### GIVEN DATA
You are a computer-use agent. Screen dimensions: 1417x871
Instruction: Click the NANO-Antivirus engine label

---

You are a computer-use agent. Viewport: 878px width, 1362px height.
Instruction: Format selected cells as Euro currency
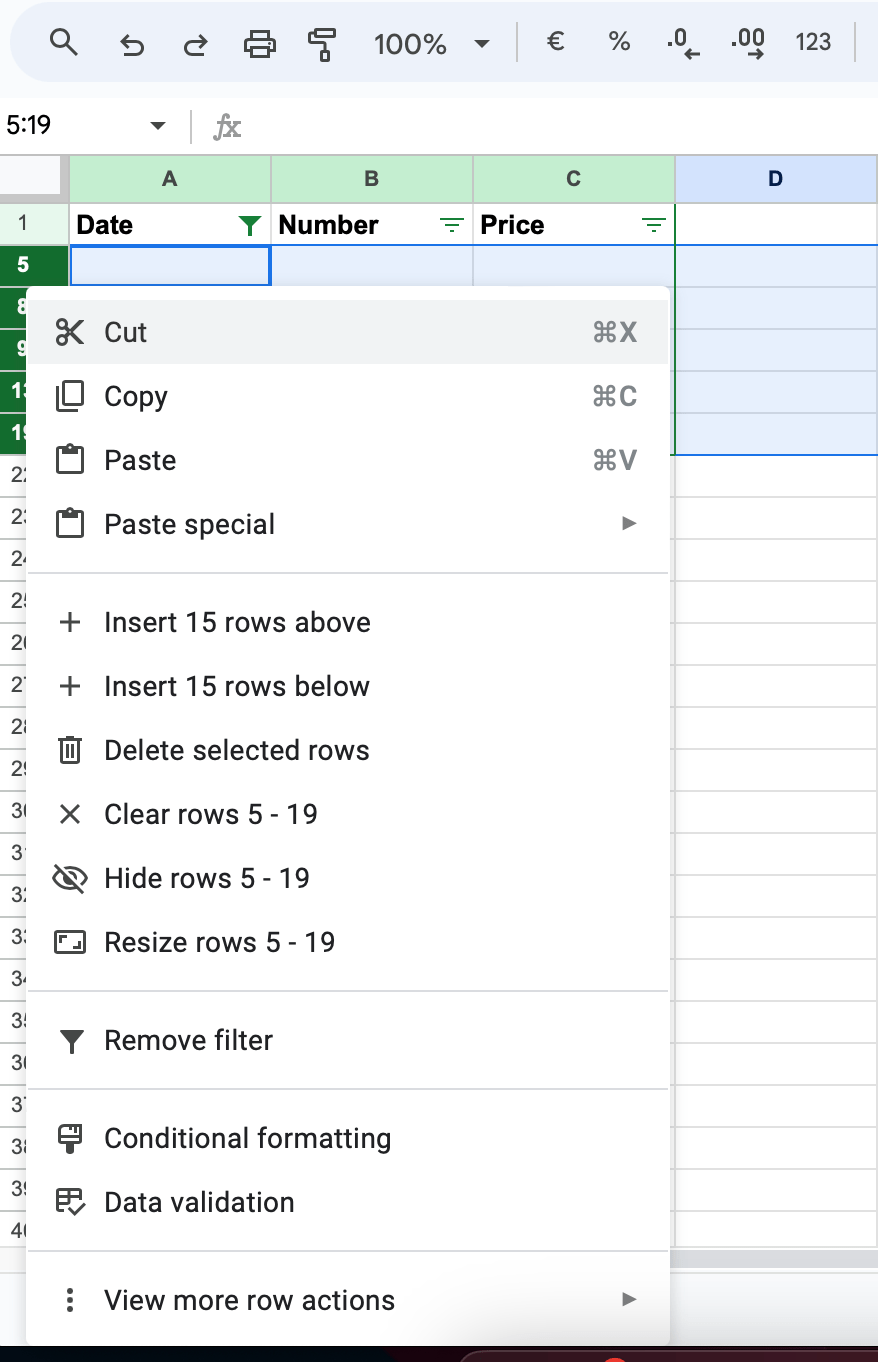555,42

### WHAT NEEDS TO BE DONE
In the listing above, find the line with "You are a computer-use agent. Screen" and the line with "Instruction: Click the". Output those two lines and every line between them, exactly as written.

### RESPONSE TO THIS EXERCISE
You are a computer-use agent. Screen dimensions: 1417x871
Instruction: Click the NANO-Antivirus engine label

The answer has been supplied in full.